Hydrogen is in the news these days as a potential clean-burning fuel that could help decarbonize the energy sector. Proponents say hydrogen fuel can solve the intermittency problems associated with solar and wind and address difficult fuel challenges in specific sectors like long-haul trucking, maritime shipping, aviation, and the manufacturing of steel and cement. But we should separate the hope from the hype by understanding the difference between zero-carbon “green” hydrogen and the “blue” hydrogen promoted by the fossil fuel industry.   

Pure hydrogen does not occur naturally on earth. It is found in compound forms with other elements, most abundantly in combination with oxygen as water (H2O), and with carbon in methane (CH4).

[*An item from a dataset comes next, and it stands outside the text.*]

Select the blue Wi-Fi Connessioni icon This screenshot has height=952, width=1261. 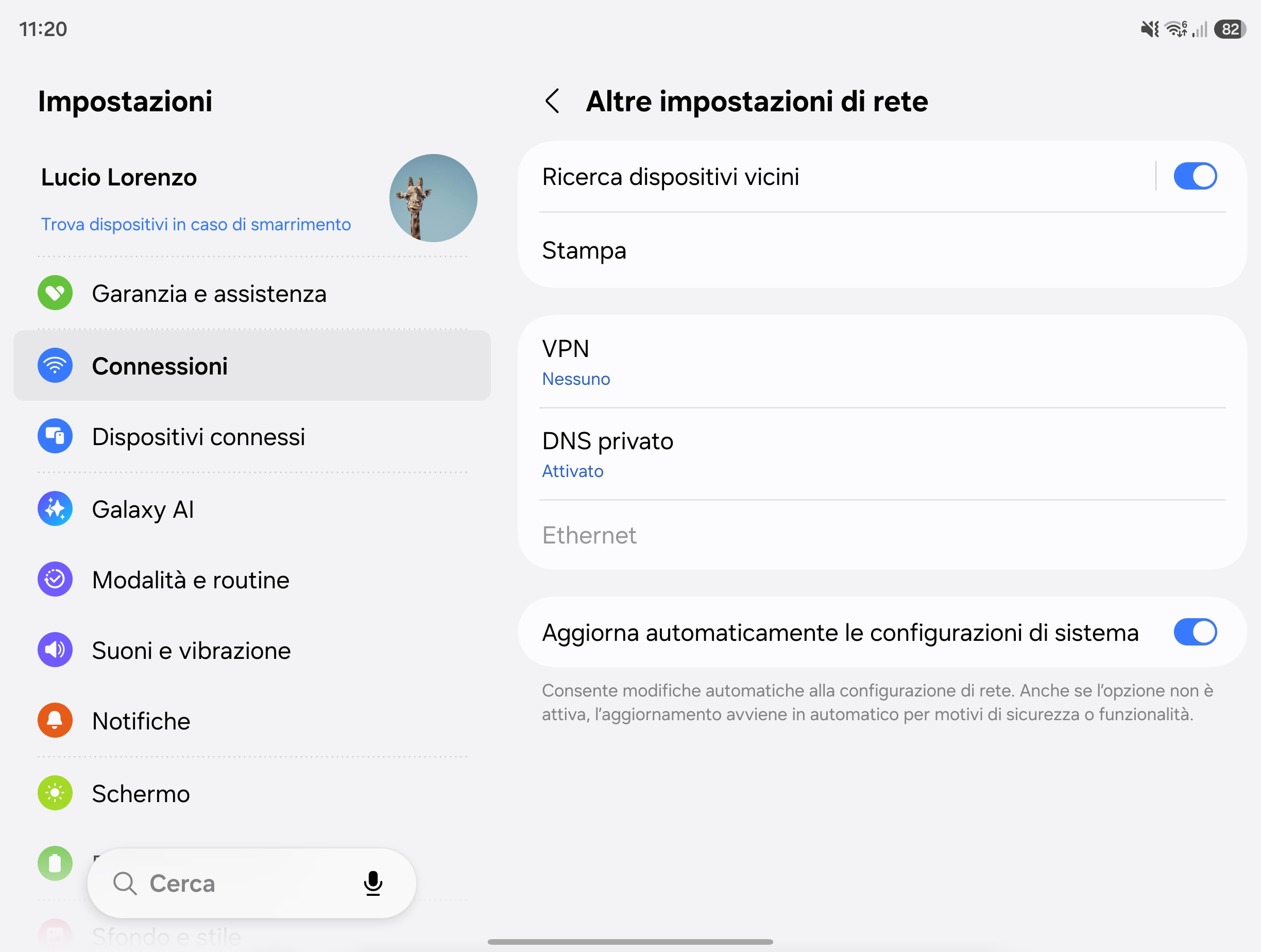[x=55, y=365]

These compounds must be broken apart to obtain pure hydrogen, and that takes enormous amounts of energy.  How it’s done makes a tremendous difference in whether the end result is environmentally friendly or climate-destroying.  

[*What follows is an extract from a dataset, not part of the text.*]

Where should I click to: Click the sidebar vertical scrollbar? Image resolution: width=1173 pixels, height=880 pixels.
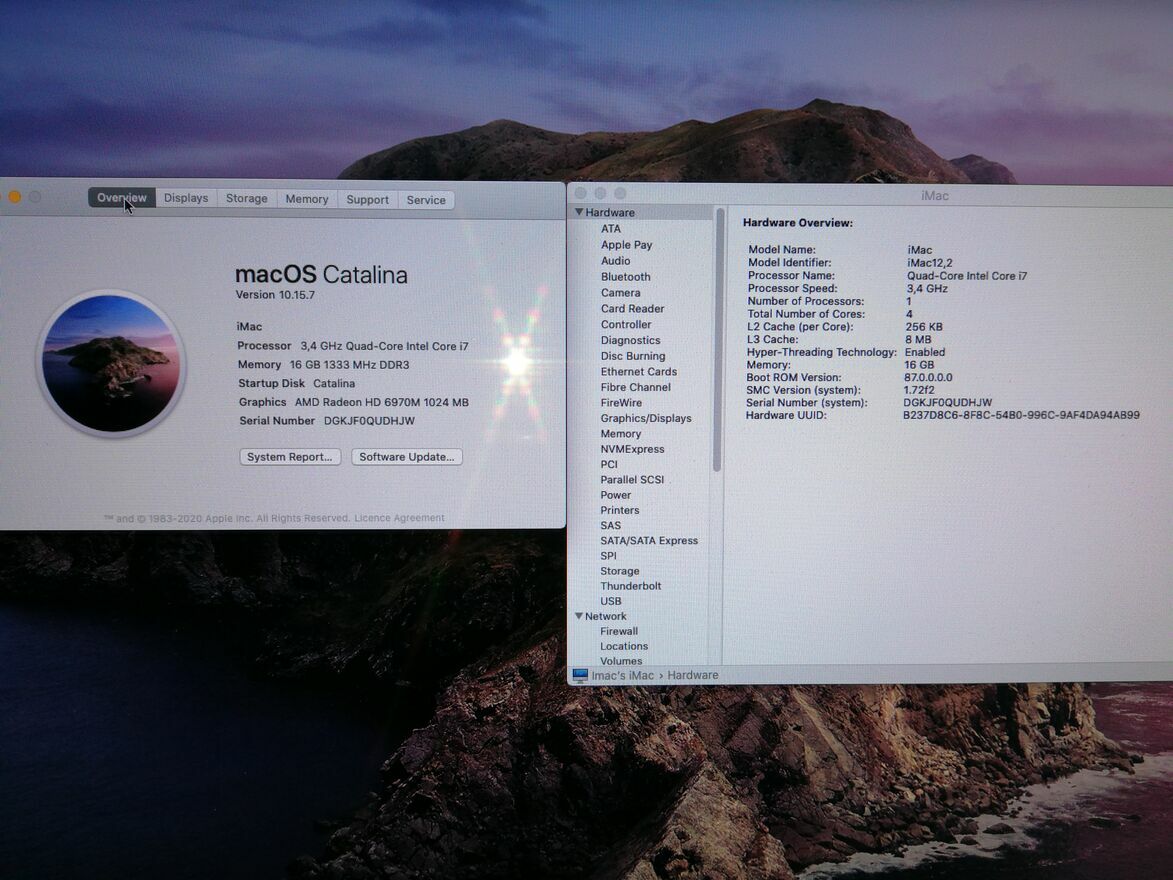pyautogui.click(x=716, y=340)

“Green” hydrogen is produced from water using electrolysis, and when this is achieved using electricity from renewable energy sources, such as solar or wind power, the resulting hydrogen is the only type that can be considered truly CO2-free or green. Advocates for the development of green hydrogen technologies point out that as solar and wind production scale up and become cheaper, it makes sense to use those energy sources to manufacture hydrogen for specific parts of the economy, and to balance the grid.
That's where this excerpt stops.